Beware Exploding Sockets

Beware Exploding Sockets

Hytorc® bolting heads have long been regarded as a safer alternative to hammering on a striking wrench to remove stubborn case bolts.  But even impact sockets can shatter under extreme Hytorc® pressures, sending shrapnel rocketing across the turbine deck.  These explosive failures can cause serious injury or even death.

These failures can be reduced, but not eliminated, by using the correct socket. Impact rated sockets must be used at a minimum.    Old or worn sockets are of particular concern. Ill-fitting sockets do not fit tight on bolt heads.  This changes the stress points from the corners to the flats of the sockets and causes them to fail.  Best practice is to inspect sockets regularly and color code or otherwise identify them for this use. Another check for reliability would be to have the sockets inspected for potential indications of stress using NDE methods.  Hytorc® makes their own sockets and this may give an extra level of confidence.  However, in their safety note, Hytorc® only prohibits the use of altered, heavily used, damaged or chrome sockets.

Any socket can fail, so take steps to mitigate the result.  If possible, shroud the socket with a piece of pipe cut slightly bigger than the diameter of the socket and same height. If the socket fails, the pipe will hold everything inside. TGM is currently investigating a fiber impregnated tape designed to contain the debris. We also recommend tying off the head to prevent it dropping or flying off after a failure.

Be aware of your hydraulic forces.  Sockets are prone to failure when torqued more than twice the specified amount for assembly. Backup wrenches may not be rated for the torque applied.  Limit torque to the capacity of the weakest tool in the application.  Hytorc® publishes charts on their website which convert pump pressure to torque applied for each of their tools.

Finally, protect your personnel.  No one is to be in contact with the head or backup wrenches after initial clamping pressure is applied and until pressure is released. Determine the potential debris path and keep personnel away from the area.

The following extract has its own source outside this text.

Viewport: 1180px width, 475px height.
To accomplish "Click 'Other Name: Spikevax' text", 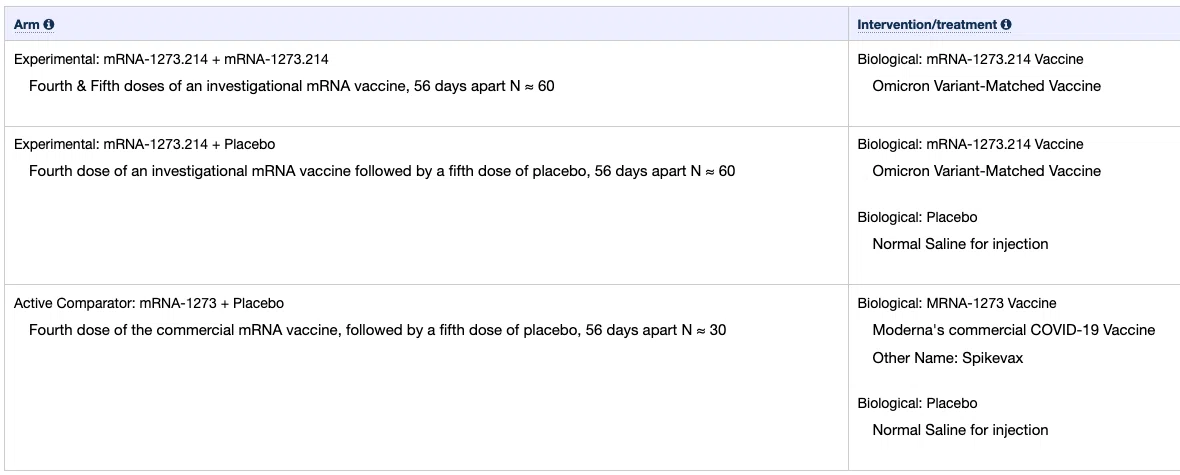I will pos(947,358).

You can also use a piece of plywood or metal as a shield.  Face shielding is recommended as PPE for all personnel near the danger zone.

Remember that Hytorc® equipment is dangerous and must only be operated by trained individuals.  Best practice is to have the same person operate both the tool head and the pump.  When this is not possible, the pump operator must be in sight of the tool operator.  Three way communication must be used between them.

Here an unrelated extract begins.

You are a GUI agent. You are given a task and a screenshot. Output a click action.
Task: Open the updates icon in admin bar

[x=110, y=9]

Loss of Lube Oil (Emergency Lube Oil Systems)

The International Association of Engineering Insurers found that the highest frequency of steam turbine failures worldwide is due to loss of oil. To minimize the effects of loss of oil events, all turbines have a backup or emergency oil system; however, checks of these backup systems are too often neglected. Should the backup systems be inoperable during a loss of power incident, the turbine can coast down with insufficient lubrication, causing expensive component failures. These failures can range from a loss of bearing integrity (wiped bearings) to major seal and rotating component damage, and they result in large costs to the turbine owner, not only in the repair of damage done, but in the cost of lost generation time.

Weekly maintenance checks on emergency lube oil systems should include verifying the adequacy of any battery backup system and testing the pressure switches and controllers that activate backup pumps. These tests should be performed to ensure the backup systems are fully functional should a loss of power or lube oil event occur. These simple efforts of prevention are inexpensive compared to the expenditures related to a turbine coming down without sufficient lube oil.

Safety Tips

At TGM, our motto is Safety, Quality, Production . . . In That Order! We currently have:

Zero OSHA Recordable Accidents for 528th Consecutive days!

Safety is Turbine Generator Maintenance’s top priority. TGM puts safety above all other considerations and expects that devotion from every TGM employee. Please see our dedicated Safety section of our website for more information on TGM’s Safety Program.

COMMON SENSE AND ACCIDENT PREVENTION

The experts say at least 80% of industrial accidents are caused by unsafe acts on the part of employees–and not by unsafe conditions. Here are a few actions, paired with safety suggestions:

  • Being in a Hurry – Don’t let the concern for completing a job quickly overshadow safety.
  • Taking Chances – Daring behavior or blatant disregard for safe work practices can put the whole work team at risk.
  • Being Preoccupied – If your mind is troubled or distracted, you’re at risk for an accident.
  • Having A Negative Attitude – Being angry or in a bad mood can lead to severe accidents because anger nearly always rules over caution.
  • Failing To Look For Hidden Hazards – Always be alert for changes in the jobsite environment. Hidden hazards include spilled liquids, out-of-place objects, unmarked floor openings, etc.

Awareness of your environment, self-preservation, and concern for your fellow workers are all factors in good common sense. All workers can prevent themselves from getting hurt.